> **ABOUT THIS TASK**
Your output should be exactly the lines from the one containing "Nur notwendige Cookies (273, 999)" through the final line of the records, both included, with every picture left out.

> **RECORD EXTRACTS**

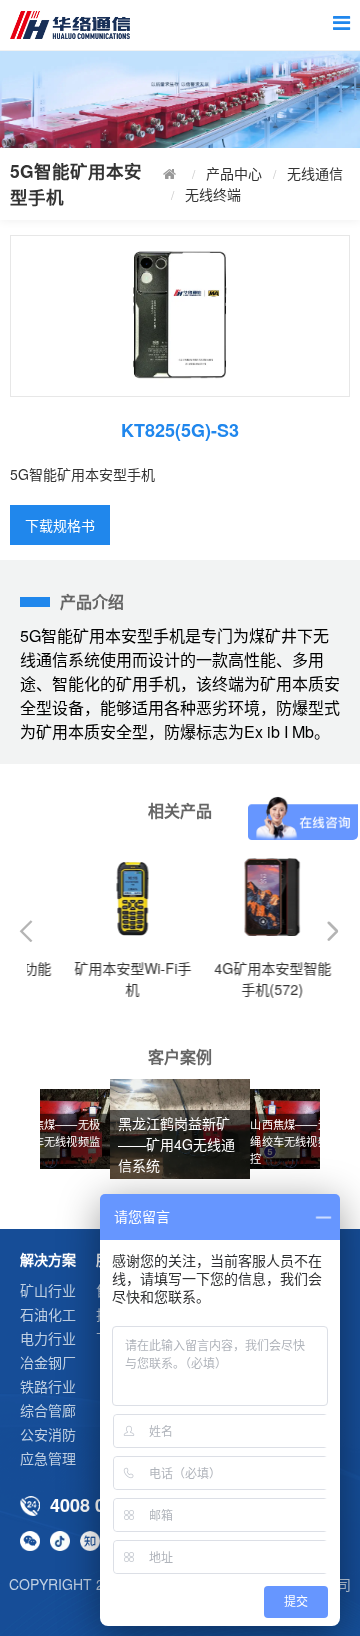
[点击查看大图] (180, 316)
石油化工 (48, 1314)
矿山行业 (48, 1290)
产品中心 (234, 173)
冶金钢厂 (48, 1362)
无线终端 (213, 194)
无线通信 (315, 173)
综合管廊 (48, 1410)
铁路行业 (48, 1386)
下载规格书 (60, 525)
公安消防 (48, 1434)
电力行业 (48, 1338)
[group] (300, 1129)
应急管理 (48, 1458)
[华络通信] (79, 25)
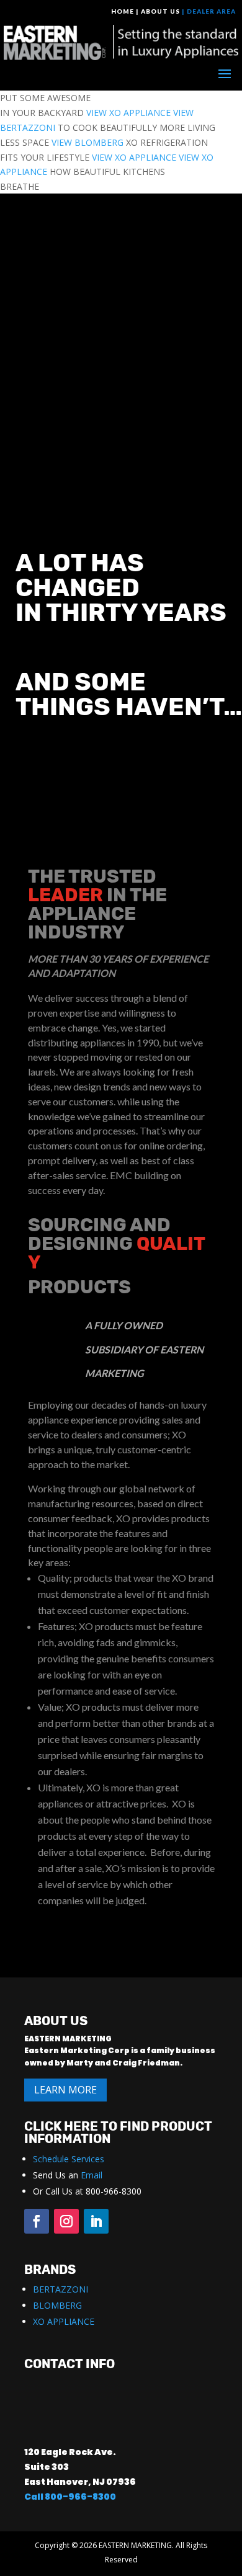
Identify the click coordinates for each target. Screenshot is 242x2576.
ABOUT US (160, 11)
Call (33, 2496)
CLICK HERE (61, 2126)
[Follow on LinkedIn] (96, 2221)
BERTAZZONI (60, 2289)
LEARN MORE (65, 2090)
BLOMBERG (57, 2305)
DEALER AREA (211, 11)
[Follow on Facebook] (36, 2221)
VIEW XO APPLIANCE (128, 112)
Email (91, 2175)
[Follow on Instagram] (66, 2221)
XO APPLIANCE (63, 2321)
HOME (122, 11)
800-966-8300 (80, 2496)
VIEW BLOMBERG (87, 142)
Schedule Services (68, 2159)
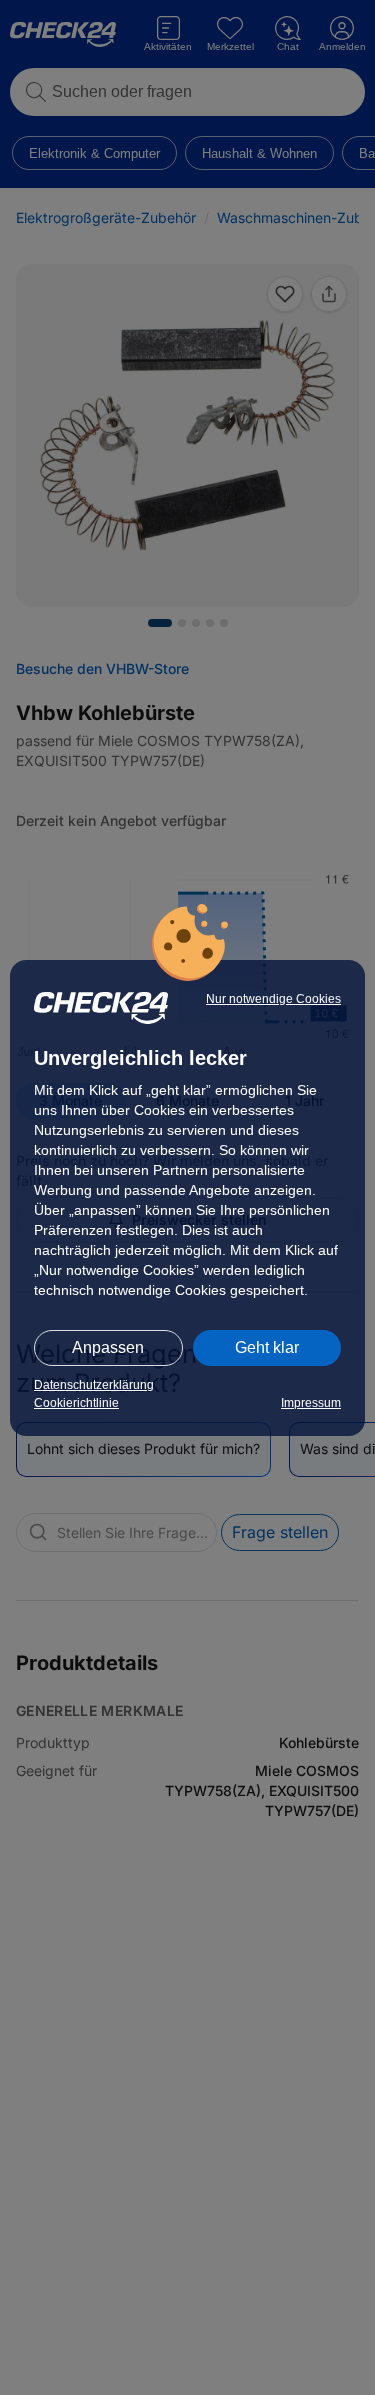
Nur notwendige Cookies (273, 999)
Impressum (311, 1403)
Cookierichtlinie (76, 1403)
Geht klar (267, 1347)
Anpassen (108, 1347)
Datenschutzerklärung (94, 1385)
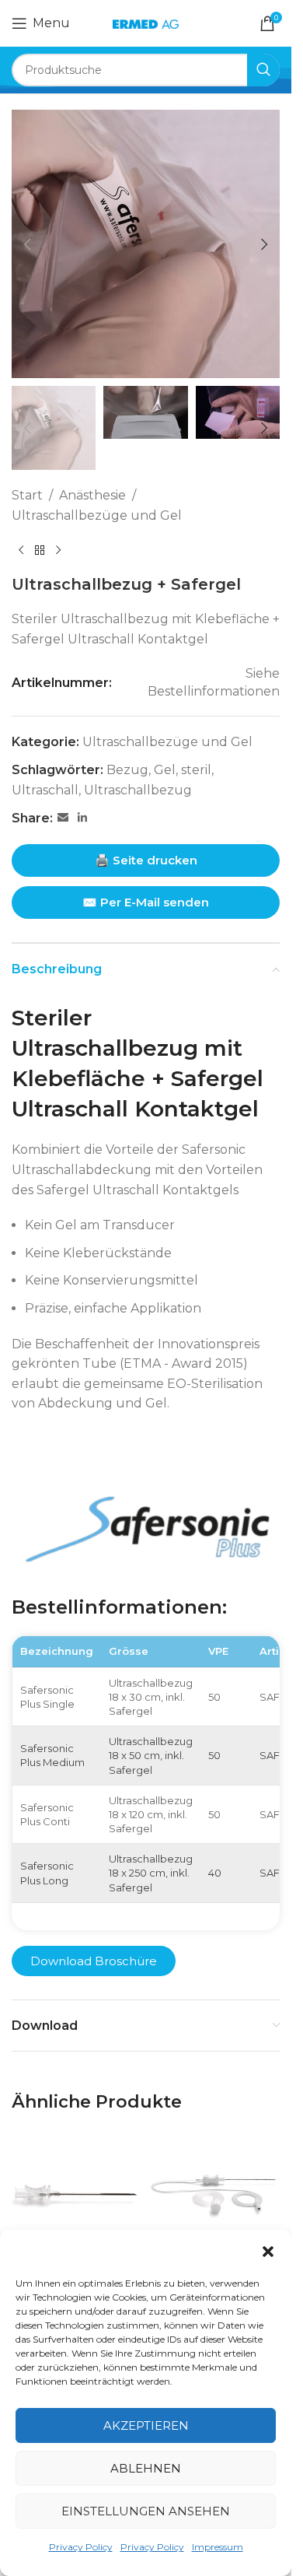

> **ANSWER SPACE**
Nur notwendige Cookies (273, 999)
Impressum (311, 1403)
Cookierichtlinie (76, 1403)
Geht klar (267, 1347)
Anpassen (108, 1347)
Datenschutzerklärung (94, 1385)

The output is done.